This explanation leaves two puzzles. First, when m = 0, i.e., when all of the information about σp2 and σc2 arises from the true C effect’s linear component and that variation could arise entirely from either P or C, why does the P effect “win” for all 100 datasets? And second, why doesn’t Table 5 show a nice smooth trend in m?

To understand these two puzzles, we examined the profiled restricted likelihood6, a function of σp2 and σc2 that has the same local maxima as the restricted likelihood. For m = 0—where the true C effect is exactly linear—the restricted likelihood has two local maxima, one with σp2 zero and σc2 positive and the other with σp2 positive and σc2 zero. For simulated datasets that we examined, the second local maximum is higher by about 20 natural-log units—a large difference—and thus the global maximum, so the P effect “wins”. This leaves us with another puzzle: why does the P effect win? We are unable to answer this question definitively but we conjecture that the P effect wins because it has fewer levels than the C effect (p vs. p + a – 1). Because p < p + a – 1 in all APC designs, this conjecture cannot be tested for models in which C is an RE. We have examined some examples in which A and P were modeled as RE’s and they support the conjecture but examples cannot prove a conjecture.

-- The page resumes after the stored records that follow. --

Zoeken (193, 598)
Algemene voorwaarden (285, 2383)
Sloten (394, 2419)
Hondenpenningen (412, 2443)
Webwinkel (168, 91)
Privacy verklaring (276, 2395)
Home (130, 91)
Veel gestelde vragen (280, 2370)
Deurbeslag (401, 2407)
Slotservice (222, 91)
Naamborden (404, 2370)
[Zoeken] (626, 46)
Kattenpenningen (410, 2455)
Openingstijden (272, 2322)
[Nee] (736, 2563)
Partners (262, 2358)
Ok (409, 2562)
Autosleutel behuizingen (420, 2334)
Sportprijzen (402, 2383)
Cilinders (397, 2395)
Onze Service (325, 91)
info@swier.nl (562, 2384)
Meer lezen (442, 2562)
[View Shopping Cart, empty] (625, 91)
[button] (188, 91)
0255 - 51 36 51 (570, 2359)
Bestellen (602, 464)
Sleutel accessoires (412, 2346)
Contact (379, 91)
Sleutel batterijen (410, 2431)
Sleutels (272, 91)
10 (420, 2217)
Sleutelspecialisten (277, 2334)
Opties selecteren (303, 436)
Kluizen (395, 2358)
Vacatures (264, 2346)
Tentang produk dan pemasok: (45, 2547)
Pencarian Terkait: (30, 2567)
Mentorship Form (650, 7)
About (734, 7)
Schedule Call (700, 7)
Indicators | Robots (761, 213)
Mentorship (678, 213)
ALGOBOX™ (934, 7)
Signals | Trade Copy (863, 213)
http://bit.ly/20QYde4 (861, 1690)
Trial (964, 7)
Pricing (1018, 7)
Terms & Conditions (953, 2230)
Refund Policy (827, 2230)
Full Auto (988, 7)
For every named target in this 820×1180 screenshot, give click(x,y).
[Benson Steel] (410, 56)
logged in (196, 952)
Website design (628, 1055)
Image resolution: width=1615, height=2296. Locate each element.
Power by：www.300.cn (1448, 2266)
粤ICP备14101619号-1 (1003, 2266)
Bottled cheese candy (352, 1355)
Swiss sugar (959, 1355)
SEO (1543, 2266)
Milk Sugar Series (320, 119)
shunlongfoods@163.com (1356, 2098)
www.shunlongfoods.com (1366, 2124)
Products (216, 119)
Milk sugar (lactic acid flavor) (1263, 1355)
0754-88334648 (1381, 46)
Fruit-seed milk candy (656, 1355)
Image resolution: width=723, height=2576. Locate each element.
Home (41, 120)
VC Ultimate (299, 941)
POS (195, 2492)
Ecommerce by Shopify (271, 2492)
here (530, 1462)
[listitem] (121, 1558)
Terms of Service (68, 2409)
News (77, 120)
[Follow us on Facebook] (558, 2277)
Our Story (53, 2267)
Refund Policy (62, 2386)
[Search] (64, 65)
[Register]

As m grows from 0, the local maximum with σp2 zero and σc2 positive grows higher and the other local maximum, at which σp2 is positive and σc2 is zero, becomes lower and shifts its location. As a result, for example, for m = 0.45 the latter local maximum occurs for σp2 and σc2 with roughly equal values, for which the estimated linear component of the C effect is still shrunk near zero. For these intermediate values of m, lmer’s code for maximizing the restricted likelihood sometimes finds one local maximum and sometimes finds the other, although the local maxima differ in their values by several log units, so lmer does not necessarily find the global maximum of the restricted likelihood. Thus, the estimates of the variances and the degree of shrinkage imposed on the P and C effects—i.e., the constraint imposed by using the 2-RE-APC model—are determined arbitrarily by the selection of starting values for the numerical maximizer used to maximize the restricted likelihood. As it happens, it is effectively impossible to set starting values for the numerical routine lmer uses to maximize the restricted likelihood, so for intermediate values of m in Table 5, the solution provided by lmer was a haphazard selection from the two local maxima and indeed, because it is impossible to set starting values in lmer’s numerical optimizer, lmer could not be used to detect the restricted likelihood’s two local maxima even if one knew they existed. SAS’s MIXED procedure does allow a user to set starting values for numerically maximizing the restricted likelihood but it uses default starting values of 1 for each variance so an unsuspecting user who relied on these defaults would again be given estimates selected haphazardly by these default starting values.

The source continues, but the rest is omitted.